[Exercise materials Boundary: Start]

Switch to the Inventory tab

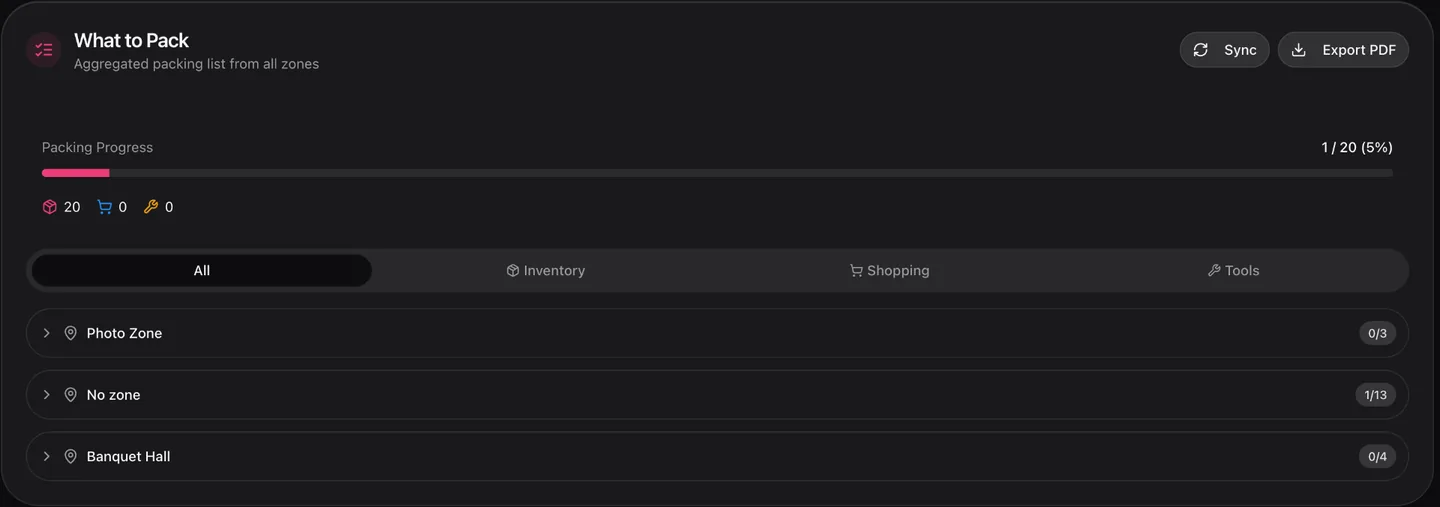pyautogui.click(x=545, y=270)
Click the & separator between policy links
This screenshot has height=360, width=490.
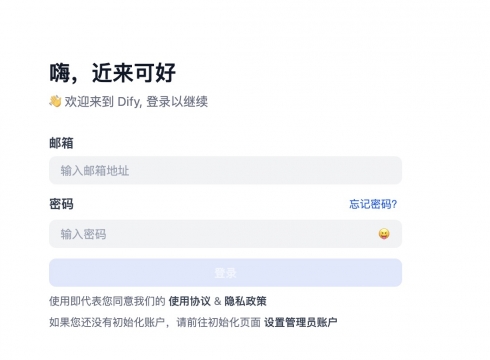coord(218,302)
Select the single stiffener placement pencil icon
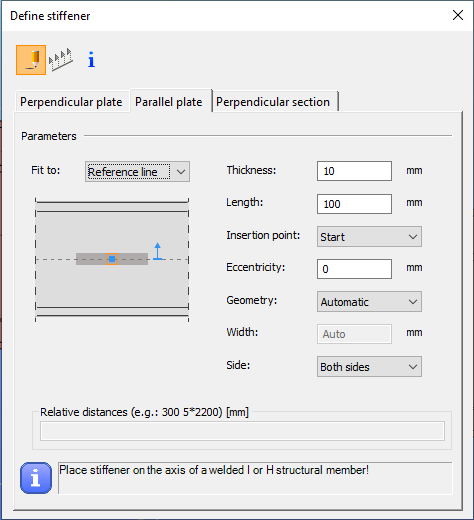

[Exercise materials Boundary: End]

> **Task directions**
Quote exactly, and nothing besides, the lines from the one with "Click the & separator between policy links" through the end of the records above; include both ends and omit the pictures.

> **Response**
Click the & separator between policy links
This screenshot has height=360, width=490.
coord(218,302)
Select the single stiffener placement pencil icon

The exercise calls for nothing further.